The U.S. State Department on Saturday pushed back on claims from U.S. lawmakers about the origin of a leaked peace plan for Ukraine after one Republican senator told reporters U.S. Secretary of State Marco Rubio “made it very clear … it is not our peace plan.”
The leaked 28-point peace deal “demands sweeping territorial and security concessions from Kyiv while offering Moscow major economic and political incentives,” the Wall Street Journal reported Friday.
Speaking on the proposed plan at a Halifax press conference Saturday, a gaggle of senators claimed Rubio had distanced the U.S. from the deal.
“Secretary Rubio did make phone call to us this afternoon,” Senate Armed Services Committee member Sen. Mike Rounds (R-SD) said Saturday at a Halifax press conference. “I think he made it very clear to us that we are a the recipients of a proposal that was delivered to one of our representatives. It is not our recommendation, it is not our peace plan.”
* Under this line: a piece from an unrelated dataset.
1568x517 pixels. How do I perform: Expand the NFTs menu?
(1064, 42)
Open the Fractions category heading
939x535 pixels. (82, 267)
“It is a proposal that was received and as an intermediary, we have made arrangements to share it,” Rounds continued. “And we did not release it, it was leaked. It was not released by our members.”
Sen. Angus King (I-ME), who also sits on the Senate Armed Services Committee, told reporters the plan is not the “administration’s position — it is essentially the wish list of the Russians,” Newshour Foreign Affairs and Defense Correspondent Nick Schifrin reported Saturday.
According to Politico,“The lawmakers said the call came at their request after they grew alarmed by the proposal and heard global leaders railing against it. Rubio, they said, agreed to walk them through the situation and gave the lawmakers permission to describe what he told them.”
As Reuters reported Saturday, “many senior officials inside the State Department and on the National Security Council were not briefed” on the plan, citing “two people familiar with” the draft.
“One senior U.S. official said Secretary of State Marco Rubio was read in on the 28-point plan, but did not clarify when he was briefed,” Reuters added.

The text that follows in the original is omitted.